Referential integrity simply means that the values of one column in a table depend on the values of a column in another table. For instance, in order for a customer to have a record in the ORDERS_TBL table, there must first be a record for that customer in the CUSTOMER_TBL

table. Integrity constraints can also control values by restricting a range of values for a column. The integrity constraint should be created at the table's creation. Referential integrity is typically controlled through the use of primary and foreign keys. In a table, a foreign key, normally a single field, directly references a primary key in another table to enforce referential integrity. In the preceding paragraph, the CUST_ID in ORDERS_TBL is a foreign key that references CUST_ID in CUSTOMER_TBL.

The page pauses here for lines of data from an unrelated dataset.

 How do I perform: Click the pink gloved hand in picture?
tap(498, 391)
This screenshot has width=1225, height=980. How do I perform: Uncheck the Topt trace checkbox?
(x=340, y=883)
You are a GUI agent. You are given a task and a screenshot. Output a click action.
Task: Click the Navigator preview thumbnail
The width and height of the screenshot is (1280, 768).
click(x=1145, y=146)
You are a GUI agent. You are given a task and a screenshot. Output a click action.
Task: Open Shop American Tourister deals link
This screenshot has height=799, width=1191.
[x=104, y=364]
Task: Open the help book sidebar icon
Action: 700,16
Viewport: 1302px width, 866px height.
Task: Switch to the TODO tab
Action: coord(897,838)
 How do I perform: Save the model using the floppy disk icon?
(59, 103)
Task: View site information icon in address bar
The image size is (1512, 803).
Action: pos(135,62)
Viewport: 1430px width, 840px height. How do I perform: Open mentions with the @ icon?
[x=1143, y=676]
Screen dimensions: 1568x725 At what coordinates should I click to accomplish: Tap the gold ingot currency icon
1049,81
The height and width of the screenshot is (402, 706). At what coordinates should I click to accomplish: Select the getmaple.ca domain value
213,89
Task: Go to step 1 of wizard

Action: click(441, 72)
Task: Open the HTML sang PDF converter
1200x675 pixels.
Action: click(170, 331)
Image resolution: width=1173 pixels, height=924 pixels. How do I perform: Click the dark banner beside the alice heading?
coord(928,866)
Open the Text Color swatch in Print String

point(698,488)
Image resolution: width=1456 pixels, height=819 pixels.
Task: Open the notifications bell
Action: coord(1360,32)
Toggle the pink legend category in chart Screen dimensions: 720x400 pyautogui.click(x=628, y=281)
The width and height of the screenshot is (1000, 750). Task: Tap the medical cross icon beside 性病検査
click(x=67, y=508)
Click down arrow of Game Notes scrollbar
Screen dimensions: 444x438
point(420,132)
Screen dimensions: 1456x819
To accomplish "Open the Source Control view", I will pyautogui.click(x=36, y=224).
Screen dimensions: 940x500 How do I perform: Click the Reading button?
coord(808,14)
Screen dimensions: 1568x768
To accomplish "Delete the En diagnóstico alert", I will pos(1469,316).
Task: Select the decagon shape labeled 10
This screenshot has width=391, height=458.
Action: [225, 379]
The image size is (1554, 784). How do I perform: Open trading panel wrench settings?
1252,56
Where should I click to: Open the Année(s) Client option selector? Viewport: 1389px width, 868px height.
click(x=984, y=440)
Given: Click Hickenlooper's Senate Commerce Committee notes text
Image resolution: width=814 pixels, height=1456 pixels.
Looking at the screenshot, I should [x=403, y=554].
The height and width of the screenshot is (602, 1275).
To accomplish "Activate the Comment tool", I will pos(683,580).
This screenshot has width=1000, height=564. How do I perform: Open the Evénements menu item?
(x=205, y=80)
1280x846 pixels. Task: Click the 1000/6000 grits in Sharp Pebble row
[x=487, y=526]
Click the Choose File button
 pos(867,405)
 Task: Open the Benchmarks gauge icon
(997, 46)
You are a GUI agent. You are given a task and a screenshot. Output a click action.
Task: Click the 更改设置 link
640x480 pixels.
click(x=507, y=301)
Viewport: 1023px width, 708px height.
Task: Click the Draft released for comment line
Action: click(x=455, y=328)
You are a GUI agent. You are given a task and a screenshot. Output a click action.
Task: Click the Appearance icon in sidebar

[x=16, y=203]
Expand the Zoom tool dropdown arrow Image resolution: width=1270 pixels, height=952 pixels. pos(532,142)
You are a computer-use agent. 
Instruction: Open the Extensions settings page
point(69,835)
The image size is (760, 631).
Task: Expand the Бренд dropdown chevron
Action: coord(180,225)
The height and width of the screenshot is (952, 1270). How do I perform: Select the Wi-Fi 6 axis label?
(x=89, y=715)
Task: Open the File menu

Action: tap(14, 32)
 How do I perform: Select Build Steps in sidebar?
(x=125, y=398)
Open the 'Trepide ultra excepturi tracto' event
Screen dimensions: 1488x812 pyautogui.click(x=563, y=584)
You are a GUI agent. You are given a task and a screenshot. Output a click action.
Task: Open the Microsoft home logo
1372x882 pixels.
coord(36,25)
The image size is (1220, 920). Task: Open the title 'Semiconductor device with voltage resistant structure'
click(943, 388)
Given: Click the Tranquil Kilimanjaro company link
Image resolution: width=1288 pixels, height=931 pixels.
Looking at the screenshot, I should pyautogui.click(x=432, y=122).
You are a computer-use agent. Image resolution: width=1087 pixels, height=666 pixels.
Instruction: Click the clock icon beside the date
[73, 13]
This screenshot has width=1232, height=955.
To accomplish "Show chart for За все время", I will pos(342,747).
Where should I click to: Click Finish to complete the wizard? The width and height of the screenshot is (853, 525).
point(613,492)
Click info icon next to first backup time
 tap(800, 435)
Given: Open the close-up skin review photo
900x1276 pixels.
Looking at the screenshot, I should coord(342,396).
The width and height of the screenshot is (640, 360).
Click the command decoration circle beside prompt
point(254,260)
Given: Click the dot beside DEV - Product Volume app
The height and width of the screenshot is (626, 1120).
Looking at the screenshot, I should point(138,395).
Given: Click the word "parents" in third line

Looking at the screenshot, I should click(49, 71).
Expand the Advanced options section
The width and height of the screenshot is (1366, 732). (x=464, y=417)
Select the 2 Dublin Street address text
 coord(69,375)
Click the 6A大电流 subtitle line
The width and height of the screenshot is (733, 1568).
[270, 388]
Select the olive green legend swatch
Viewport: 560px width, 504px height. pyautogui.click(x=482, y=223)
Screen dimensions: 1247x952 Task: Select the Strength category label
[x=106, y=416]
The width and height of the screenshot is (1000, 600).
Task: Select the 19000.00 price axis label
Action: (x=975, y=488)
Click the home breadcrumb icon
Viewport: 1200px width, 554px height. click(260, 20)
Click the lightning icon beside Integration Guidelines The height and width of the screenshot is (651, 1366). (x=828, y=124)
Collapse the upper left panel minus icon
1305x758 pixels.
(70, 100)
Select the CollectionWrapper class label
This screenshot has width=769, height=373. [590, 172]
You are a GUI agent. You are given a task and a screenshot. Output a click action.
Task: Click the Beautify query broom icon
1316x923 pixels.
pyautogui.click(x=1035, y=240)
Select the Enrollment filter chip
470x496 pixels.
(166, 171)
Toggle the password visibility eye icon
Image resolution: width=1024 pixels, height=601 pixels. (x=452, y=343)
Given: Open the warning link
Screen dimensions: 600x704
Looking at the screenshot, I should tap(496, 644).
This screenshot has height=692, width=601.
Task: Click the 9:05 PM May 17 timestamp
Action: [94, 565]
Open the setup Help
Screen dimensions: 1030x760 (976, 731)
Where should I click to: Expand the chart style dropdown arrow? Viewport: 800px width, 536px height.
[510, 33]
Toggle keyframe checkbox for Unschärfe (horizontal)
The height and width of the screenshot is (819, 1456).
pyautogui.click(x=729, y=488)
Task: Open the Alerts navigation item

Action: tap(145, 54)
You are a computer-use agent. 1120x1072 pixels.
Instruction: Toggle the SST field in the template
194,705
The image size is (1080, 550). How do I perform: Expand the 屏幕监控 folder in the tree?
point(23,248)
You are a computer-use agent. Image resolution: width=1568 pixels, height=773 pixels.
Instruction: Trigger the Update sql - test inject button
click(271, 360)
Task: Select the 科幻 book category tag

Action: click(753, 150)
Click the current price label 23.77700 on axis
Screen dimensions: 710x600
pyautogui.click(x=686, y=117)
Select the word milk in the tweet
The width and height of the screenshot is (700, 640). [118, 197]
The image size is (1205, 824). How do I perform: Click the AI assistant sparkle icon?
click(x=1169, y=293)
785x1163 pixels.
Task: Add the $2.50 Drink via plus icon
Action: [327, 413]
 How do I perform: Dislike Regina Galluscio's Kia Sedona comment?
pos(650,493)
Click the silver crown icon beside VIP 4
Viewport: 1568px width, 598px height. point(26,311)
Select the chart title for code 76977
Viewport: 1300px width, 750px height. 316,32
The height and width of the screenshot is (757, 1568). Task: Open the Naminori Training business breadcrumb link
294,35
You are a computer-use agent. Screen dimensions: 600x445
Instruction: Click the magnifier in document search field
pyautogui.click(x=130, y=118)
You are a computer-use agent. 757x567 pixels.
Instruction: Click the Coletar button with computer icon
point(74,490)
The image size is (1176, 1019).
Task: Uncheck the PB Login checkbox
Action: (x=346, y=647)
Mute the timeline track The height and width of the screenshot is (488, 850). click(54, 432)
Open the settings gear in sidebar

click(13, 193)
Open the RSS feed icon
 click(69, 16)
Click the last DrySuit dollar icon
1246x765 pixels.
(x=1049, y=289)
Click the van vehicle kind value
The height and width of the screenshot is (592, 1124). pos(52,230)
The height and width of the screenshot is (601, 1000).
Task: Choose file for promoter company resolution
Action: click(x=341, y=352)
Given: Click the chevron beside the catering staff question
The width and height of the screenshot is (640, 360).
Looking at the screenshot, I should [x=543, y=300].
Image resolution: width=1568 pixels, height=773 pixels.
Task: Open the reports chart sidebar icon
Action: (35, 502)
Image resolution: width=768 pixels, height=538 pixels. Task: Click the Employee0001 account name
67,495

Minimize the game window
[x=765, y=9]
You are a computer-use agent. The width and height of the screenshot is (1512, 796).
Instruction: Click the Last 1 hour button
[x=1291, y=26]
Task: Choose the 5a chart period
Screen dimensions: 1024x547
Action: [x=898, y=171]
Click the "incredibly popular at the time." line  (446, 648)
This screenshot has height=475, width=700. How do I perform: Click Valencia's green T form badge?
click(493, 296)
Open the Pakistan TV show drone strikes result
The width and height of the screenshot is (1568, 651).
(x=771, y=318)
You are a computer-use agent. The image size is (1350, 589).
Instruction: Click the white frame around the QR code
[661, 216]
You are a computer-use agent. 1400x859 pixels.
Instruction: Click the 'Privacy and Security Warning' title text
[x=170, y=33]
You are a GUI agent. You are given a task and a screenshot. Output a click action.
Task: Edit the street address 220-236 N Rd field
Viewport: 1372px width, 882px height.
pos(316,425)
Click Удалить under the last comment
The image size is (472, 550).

Drawbacks of Normalization
Although most successful databases are normalized to some degree, there is one substantial drawback of a normalized database: reduced database performance. The acceptance of reduced performance requires the knowledge that when a query or transaction request is sent to the database, there are factors involved, such as CPU usage, memory usage, and input/output (I/O). To make a long story short, a normalized database requires much more CPU, memory, and I/O to process transactions and database queries than does a denormalized database. A normalized database must locate the requested tables and then join the data from the tables to either get the requested information or to process the desired data. A more indepth discussion concerning database performance occurs in Hour 18, "Managing Database Users."

Denormalizing a Database
Denormalization is the process of taking a normalized database and modifying table structures to allow controlled redundancy for increased database performance. Attempting to improve performance is the only reason to ever denormalize a database. A denormalized database is not the same as a database that has not been normalized. Denormalizing a database is the process of taking the level of normalization within the database down a notch or two. Remember, normalization can actually slow performance with its frequently occurring table join operations. (Table joins are discussed during Hour 13, "Joining Tables in Queries.") Denormalization may involve recombining separate tables or creating duplicate data within tables to reduce the number of tables that need to be joined to retrieve the requested data, which results in less I/O and CPU time. There are costs to denormalization, however. Data redundancy is increased in a denormalized database, which can improve performance but requires more extraneous efforts to keep track of related data. Application coding renders more complications, because the data has been spread across various tables and may be more difficult to locate. In addition, referential integrity is more of a chore; related data has been divided among a number of tables. There is a happy medium in both normalization and denormalization, but both require a thorough knowledge of the actual data and the specific business requirements of the pertinent company.